Plaintiff Thomas Hassert took out student loans under the Federal Family Education
Loan (FFEL) program. He has filed suit against defendant Navient Solutions, Inc., alleging
that Navient called his cell phone using an autodialer to collect payment on the FFEL loans,
in violation of the Telephone Consumer Protection Act (TCPA), 47 U.S.C. § 227(b)(1).
Dkt. 15. Navient now moves to dismiss Hassert’s complaint, contending that a 2015
amendment excepts Navient’s alleged calls from the TCPA. Dkt. 16. Because FFEL loans are
debts guaranteed by the United States subject to the 2015 amendment’s exception, the
TCPA does not prohibit Navient’s alleged calls to Hassert, and Hassert’s complaint does not
state a claim for relief. The court will grant Navient’s motion and dismiss this case.
ALLEGATIONS OF FACT
The court begins with some historical background. Congress created the FFEL
program as part of the Higher Education Act of 1965. Under the FFEL program, lenders
make loans to students, and the loans are insured by guaranty agencies and reinsured under
guaranty agreements with the U.S. Department of Education. This means that when the
student borrower defaults on the loan and the lender tries but fails to recover the debt, the
guaranty agency will purchase the loan from the lender and then recover its losses under the
guaranty agreement with the Department of Education. Bible v. United Student Aid Funds, Inc.,
799 F.3d 633, 640-41 (7th Cir. 2015) (citing 20 U.S.C. § 1078).
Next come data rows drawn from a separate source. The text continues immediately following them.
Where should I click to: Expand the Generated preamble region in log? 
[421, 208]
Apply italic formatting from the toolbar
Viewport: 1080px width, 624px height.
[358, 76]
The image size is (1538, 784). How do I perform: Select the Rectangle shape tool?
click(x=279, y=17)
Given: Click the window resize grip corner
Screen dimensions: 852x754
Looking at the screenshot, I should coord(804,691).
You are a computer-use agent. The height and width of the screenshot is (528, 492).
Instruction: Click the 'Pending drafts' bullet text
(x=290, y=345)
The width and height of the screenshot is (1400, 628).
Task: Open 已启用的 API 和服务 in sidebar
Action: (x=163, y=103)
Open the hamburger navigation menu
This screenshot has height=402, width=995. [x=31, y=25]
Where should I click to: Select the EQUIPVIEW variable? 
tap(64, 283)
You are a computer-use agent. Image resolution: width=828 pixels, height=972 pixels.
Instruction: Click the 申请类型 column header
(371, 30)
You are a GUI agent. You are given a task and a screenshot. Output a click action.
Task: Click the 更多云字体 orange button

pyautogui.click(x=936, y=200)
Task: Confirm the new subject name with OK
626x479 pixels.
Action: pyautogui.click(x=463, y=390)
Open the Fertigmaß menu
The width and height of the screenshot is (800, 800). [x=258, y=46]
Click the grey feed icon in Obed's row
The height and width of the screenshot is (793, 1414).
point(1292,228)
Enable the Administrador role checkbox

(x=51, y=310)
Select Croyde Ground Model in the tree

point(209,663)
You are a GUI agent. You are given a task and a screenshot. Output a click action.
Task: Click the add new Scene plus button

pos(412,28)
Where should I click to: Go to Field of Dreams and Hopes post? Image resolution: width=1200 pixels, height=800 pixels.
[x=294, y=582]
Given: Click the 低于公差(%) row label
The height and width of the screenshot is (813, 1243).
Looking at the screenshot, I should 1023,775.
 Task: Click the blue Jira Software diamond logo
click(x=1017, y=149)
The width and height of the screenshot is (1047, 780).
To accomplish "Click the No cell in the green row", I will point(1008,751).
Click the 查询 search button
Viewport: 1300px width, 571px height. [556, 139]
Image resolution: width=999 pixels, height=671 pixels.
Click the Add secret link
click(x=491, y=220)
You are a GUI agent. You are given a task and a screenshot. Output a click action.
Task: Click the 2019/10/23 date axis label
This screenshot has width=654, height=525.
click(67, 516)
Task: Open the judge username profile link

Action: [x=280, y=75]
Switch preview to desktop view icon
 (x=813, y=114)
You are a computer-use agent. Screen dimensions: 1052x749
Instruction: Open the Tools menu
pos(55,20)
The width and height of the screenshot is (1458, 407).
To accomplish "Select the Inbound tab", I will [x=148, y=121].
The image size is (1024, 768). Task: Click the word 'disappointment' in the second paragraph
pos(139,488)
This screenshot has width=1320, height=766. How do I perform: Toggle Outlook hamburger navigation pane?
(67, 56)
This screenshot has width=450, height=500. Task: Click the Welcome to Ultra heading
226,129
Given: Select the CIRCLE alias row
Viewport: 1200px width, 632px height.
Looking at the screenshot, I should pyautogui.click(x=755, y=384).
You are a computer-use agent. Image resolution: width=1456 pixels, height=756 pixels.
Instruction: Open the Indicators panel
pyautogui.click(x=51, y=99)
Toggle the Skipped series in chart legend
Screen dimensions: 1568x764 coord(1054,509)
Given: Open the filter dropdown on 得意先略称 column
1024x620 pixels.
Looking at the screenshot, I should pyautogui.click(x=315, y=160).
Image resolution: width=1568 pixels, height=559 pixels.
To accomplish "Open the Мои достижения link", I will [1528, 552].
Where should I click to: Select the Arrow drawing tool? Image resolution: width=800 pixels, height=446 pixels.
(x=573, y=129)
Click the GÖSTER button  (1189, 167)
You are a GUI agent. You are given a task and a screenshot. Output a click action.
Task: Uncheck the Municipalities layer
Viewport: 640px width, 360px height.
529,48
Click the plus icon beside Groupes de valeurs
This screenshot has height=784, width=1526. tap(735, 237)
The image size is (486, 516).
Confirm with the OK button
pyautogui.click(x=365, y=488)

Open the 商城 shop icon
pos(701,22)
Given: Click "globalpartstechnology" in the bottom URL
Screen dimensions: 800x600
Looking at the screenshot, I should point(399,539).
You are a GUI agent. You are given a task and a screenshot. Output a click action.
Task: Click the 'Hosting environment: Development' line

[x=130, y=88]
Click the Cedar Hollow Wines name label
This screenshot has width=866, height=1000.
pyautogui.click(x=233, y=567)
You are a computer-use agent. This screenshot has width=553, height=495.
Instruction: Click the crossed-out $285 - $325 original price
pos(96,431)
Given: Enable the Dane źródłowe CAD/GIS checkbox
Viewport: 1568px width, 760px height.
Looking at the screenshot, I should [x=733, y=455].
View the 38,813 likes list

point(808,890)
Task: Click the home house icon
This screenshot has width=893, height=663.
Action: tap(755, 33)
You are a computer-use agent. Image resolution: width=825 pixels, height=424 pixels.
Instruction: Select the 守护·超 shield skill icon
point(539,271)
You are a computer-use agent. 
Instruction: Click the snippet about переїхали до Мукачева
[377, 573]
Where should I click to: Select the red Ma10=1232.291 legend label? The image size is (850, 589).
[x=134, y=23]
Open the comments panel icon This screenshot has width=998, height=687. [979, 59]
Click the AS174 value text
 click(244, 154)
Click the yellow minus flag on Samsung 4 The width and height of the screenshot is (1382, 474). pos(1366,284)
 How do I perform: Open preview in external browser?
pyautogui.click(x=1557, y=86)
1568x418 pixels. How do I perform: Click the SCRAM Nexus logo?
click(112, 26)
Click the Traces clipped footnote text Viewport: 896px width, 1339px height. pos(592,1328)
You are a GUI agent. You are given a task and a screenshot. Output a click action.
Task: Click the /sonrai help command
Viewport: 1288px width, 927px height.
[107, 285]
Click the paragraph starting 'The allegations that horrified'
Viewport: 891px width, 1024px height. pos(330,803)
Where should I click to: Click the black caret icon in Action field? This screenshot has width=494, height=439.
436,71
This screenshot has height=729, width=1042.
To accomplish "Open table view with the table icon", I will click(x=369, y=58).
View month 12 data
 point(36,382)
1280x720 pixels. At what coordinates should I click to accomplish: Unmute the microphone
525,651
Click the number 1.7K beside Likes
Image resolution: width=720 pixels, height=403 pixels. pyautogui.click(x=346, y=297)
The facts specific to this case are from Hassert’s amended complaint, Dkt. 15, and the
court accepts them as true for the purpose of deciding this motion. Zahn v. N. Am. Power &
Gas, LLC, 815 F.3d 1082, 1087 (7th Cir. 2016). In 2003, Hassert took out FFEL loans from
Superior Community Credit. The loans were guaranteed by Great Lakes Higher Education
Guaranty Corporation. Sometime later, Navient started servicing the loans. Navient called
Hassert’s cell phone using an autodialer to collect payment on the FFEL loans. On December
9, 2015, Hassert told Navient over the phone and in an email to stop calling him on his cell
phone, but Navient continued. It called Hassert at least twice in March 2016 and at least
once after April 27, 2016.
ANALYSIS
To survive a motion to dismiss under Federal Rule of Civil Procedure 12(b)(6), a
complaint must allege facts sufficient to state a plausible claim for relief. Firestone Fin. Corp. v.
Meyer, 796 F.3d 822, 826-27 (7th Cir. 2015). The court is not bound to accept alleged legal
conclusions. Id.
Hassert attempts to bring a claim under the TCPA, which Congress passed to protect
individuals’ privacy rights while allowing “legitimate telemarketing practices.” 47 U.S.C.
§ 227. The TCPA prohibits, among other things, calling cell phones using an autodialer.
Hassert’s complaint states a claim for relief under the original version of the TCPA. But in
2015, Congress amended the TCPA so that it prohibits autodialed calls to cell phones except
2
when the “call is made solely to collect a debt owed to or guaranteed by the United States.”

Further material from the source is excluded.